→ EXERCISE DESCRIPTION:
Rewrite everything from the line that contains "Click the US" down to the end of the data, replacing "shield" with "marker" and leaving everything else unchanged. Omit the pictures.

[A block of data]
╔══

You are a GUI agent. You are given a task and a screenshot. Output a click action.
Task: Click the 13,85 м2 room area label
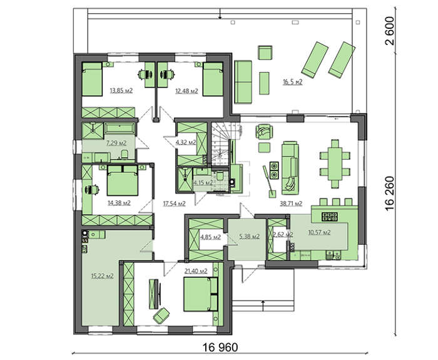(121, 91)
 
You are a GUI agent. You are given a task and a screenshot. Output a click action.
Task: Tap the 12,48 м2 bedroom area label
(186, 91)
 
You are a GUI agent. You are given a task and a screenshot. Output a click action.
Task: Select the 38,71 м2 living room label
(291, 203)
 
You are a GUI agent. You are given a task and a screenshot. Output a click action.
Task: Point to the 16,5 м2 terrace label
(292, 82)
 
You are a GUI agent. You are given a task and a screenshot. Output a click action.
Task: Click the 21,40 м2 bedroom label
(196, 271)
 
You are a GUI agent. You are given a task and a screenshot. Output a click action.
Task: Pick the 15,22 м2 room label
(102, 276)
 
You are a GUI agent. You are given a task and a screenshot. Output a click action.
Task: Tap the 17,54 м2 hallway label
(175, 203)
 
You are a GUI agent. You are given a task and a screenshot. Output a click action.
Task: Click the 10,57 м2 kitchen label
(319, 232)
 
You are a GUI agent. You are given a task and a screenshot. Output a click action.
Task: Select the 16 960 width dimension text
(220, 347)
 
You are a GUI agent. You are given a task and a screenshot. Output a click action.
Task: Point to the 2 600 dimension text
(389, 31)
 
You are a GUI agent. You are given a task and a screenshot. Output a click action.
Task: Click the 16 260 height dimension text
(389, 193)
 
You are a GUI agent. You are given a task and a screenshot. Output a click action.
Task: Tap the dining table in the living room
(335, 163)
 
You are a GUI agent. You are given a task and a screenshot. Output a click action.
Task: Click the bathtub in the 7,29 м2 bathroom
(120, 128)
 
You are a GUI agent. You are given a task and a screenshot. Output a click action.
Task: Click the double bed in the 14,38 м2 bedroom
(123, 180)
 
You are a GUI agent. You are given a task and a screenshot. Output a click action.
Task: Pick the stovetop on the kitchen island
(330, 217)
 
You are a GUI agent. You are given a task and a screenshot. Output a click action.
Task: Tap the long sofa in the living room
(290, 168)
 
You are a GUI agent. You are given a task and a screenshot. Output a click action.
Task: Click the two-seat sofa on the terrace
(243, 82)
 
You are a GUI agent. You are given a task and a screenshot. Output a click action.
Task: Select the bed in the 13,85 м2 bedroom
(92, 79)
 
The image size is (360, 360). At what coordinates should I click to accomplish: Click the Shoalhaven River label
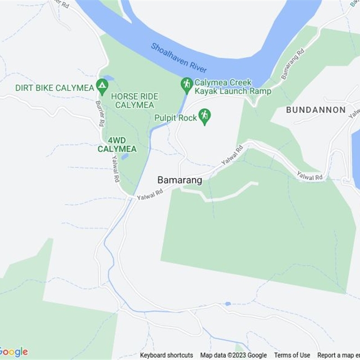tap(179, 58)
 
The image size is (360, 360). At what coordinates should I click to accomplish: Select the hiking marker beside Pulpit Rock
tap(205, 116)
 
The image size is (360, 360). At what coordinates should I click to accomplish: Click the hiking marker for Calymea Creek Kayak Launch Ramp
tap(186, 84)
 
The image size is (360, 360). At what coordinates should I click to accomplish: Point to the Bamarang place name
tap(180, 180)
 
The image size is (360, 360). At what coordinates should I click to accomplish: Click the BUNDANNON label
tap(316, 110)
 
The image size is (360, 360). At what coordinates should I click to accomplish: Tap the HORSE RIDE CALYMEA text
tap(135, 101)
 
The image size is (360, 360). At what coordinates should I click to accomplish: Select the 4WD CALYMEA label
tap(117, 144)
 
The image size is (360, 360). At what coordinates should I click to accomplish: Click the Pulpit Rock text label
tap(176, 118)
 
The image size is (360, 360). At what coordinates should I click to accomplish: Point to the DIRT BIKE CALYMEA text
tap(54, 88)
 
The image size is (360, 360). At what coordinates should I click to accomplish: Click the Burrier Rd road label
tap(99, 112)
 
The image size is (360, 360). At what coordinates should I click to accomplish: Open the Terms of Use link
tap(292, 356)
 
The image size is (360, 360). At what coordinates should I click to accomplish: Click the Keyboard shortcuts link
tap(166, 356)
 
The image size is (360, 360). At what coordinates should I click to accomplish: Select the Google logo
tap(14, 352)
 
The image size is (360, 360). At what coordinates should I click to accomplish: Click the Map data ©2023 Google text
tap(234, 356)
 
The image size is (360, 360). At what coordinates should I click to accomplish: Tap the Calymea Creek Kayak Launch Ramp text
tap(233, 87)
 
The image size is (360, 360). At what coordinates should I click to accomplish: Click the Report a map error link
tap(338, 356)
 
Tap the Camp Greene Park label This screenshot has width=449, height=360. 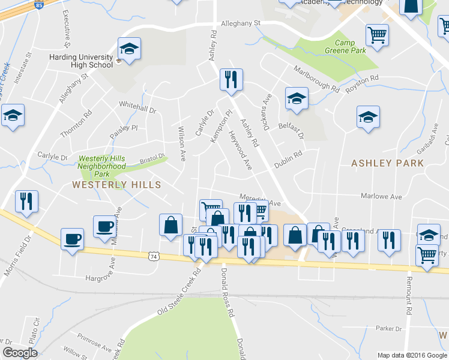coord(350,47)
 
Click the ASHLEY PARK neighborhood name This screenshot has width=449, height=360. coord(387,163)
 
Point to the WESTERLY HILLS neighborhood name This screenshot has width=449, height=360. coord(116,185)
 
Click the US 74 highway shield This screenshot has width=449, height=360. coord(154,256)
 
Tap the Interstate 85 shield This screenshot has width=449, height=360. coord(40,5)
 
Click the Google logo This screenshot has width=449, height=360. coord(20,353)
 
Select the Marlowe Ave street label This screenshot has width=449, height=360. coord(381,196)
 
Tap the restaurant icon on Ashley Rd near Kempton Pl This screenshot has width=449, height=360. coord(230,79)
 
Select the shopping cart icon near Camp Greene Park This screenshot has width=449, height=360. coord(377,35)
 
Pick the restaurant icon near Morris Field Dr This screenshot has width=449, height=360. coord(26,201)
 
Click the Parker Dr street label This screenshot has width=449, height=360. coord(388,328)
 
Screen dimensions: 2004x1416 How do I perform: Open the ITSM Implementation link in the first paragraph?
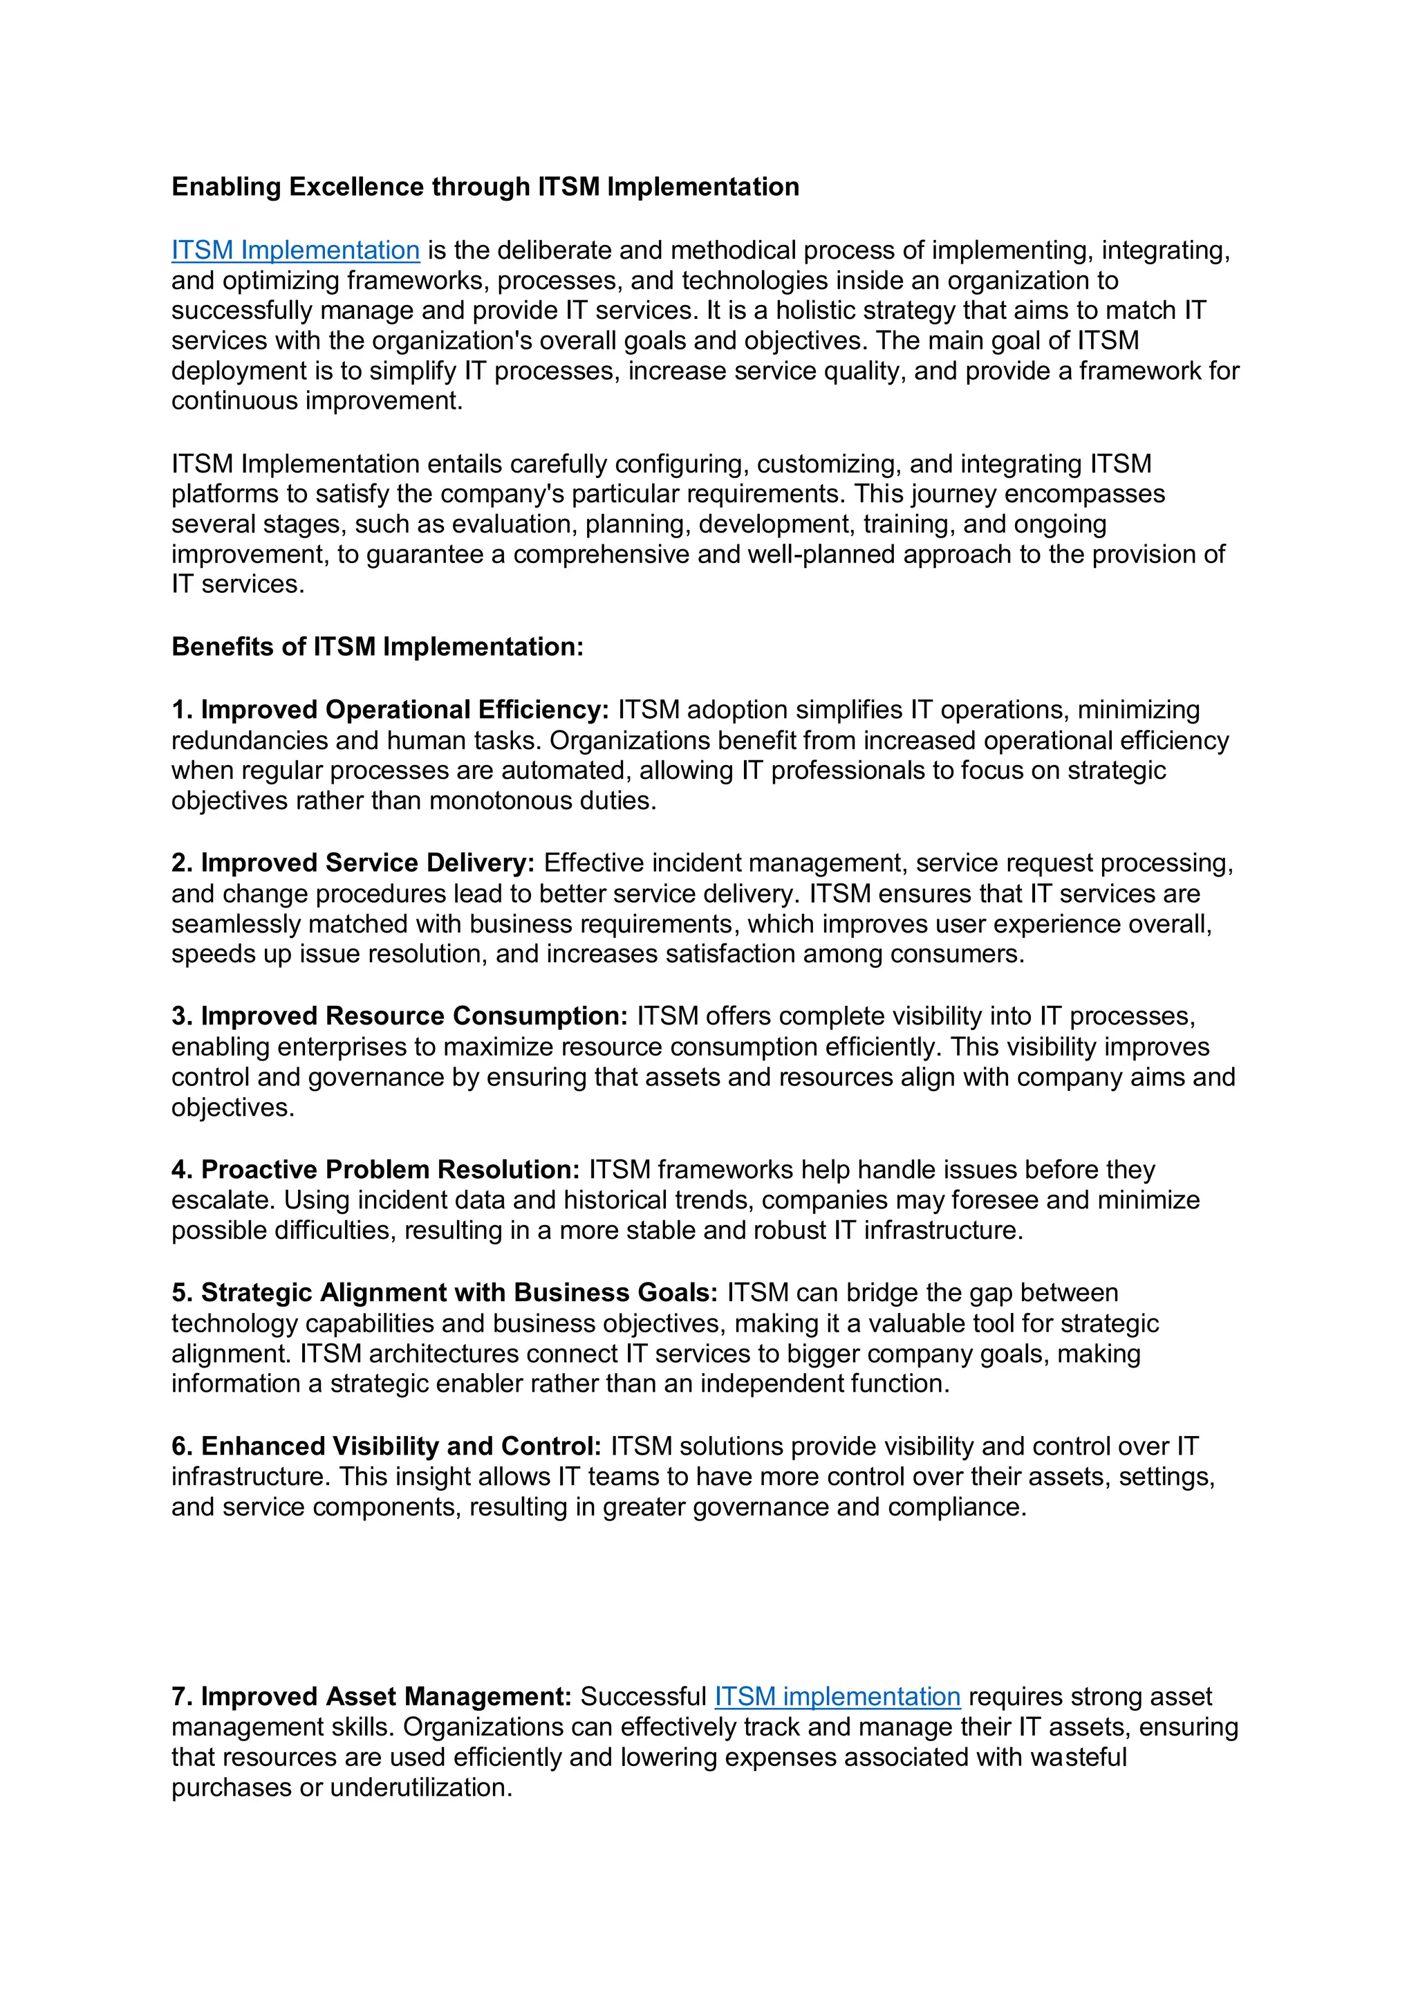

╚══

→ SOLUTION:
Click the US 74 highway marker This screenshot has width=449, height=360. coord(154,256)
 
Tap the Interstate 85 marker This screenshot has width=449, height=360. coord(40,5)
 
Click the Google logo This screenshot has width=449, height=360. coord(20,353)
 
Select the Marlowe Ave street label This screenshot has width=449, height=360. coord(381,196)
 
Tap the restaurant icon on Ashley Rd near Kempton Pl This screenshot has width=449, height=360. coord(230,79)
 
Select the shopping cart icon near Camp Greene Park This screenshot has width=449, height=360. coord(377,35)
 
Pick the restaurant icon near Morris Field Dr This screenshot has width=449, height=360. coord(26,201)
 
Click the Parker Dr street label This screenshot has width=449, height=360. coord(388,328)
 
Screen dimensions: 2004x1416 How do I perform: Open the ITSM Implementation link in the first paragraph?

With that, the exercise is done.